[Supplied data]

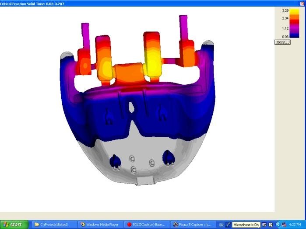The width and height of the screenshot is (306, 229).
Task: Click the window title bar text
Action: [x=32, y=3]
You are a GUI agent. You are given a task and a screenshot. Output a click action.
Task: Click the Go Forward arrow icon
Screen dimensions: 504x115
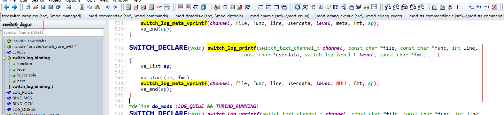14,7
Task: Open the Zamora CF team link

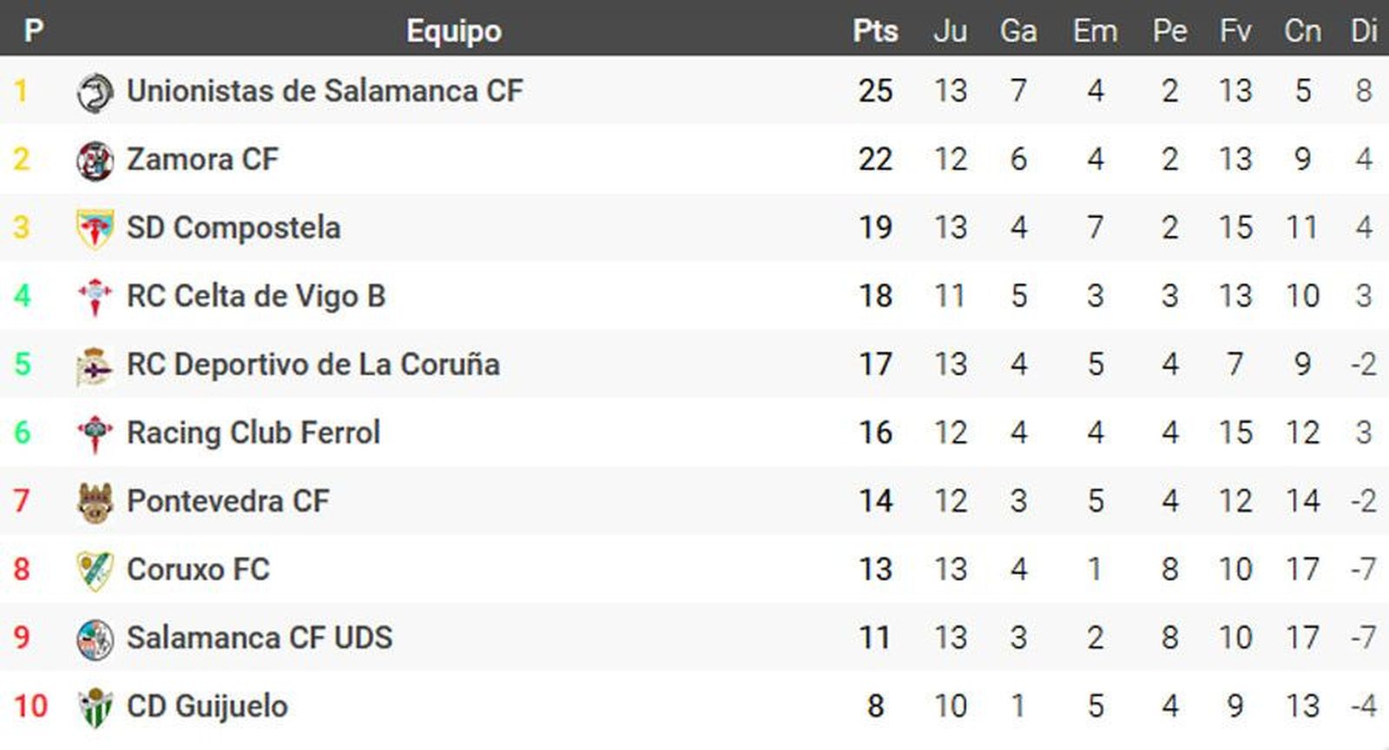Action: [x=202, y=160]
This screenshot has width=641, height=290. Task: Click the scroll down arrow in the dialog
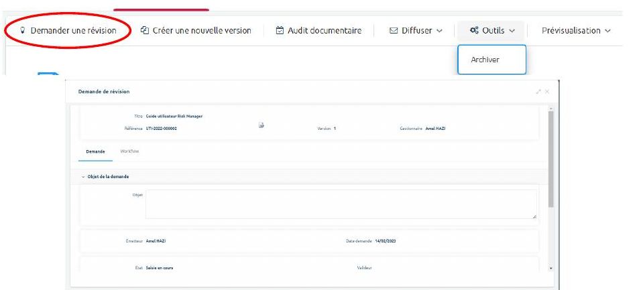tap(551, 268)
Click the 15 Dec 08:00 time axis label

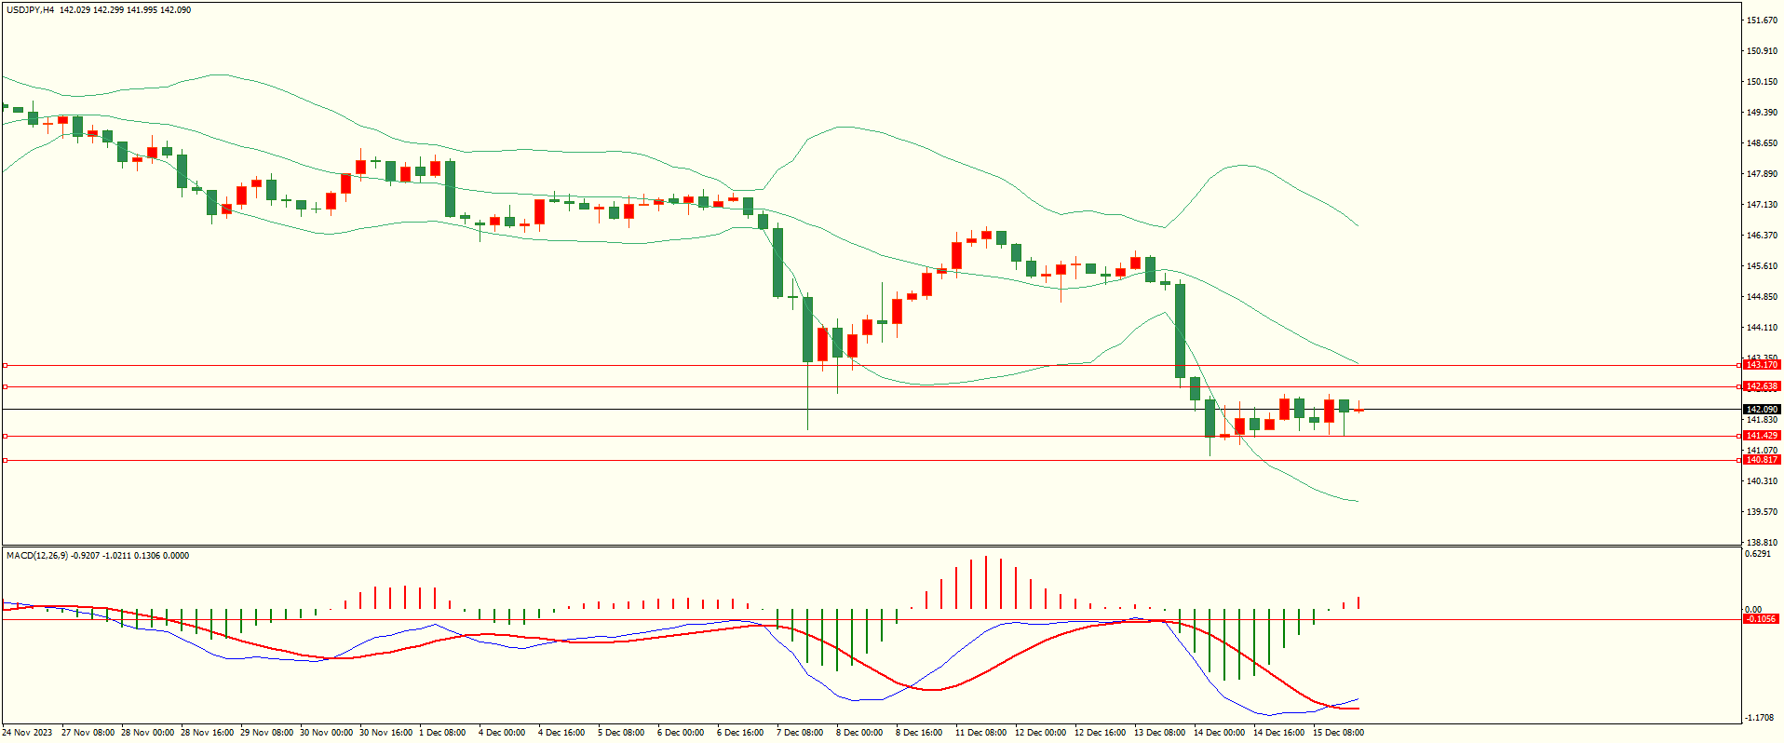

[/Supplied data]

> **Assignment**
Only the lines from the one with "Screen dimensions: 504x115" through the final line of the entries above are to be repeated, exactly as written and without pictures.

> **Written response**
Screen dimensions: 504x115
14,7
Task: Open the Zamora CF team link

Action: [x=202, y=160]
This screenshot has width=641, height=290. Task: Click the scroll down arrow in the dialog
tap(551, 268)
Click the 15 Dec 08:00 time axis label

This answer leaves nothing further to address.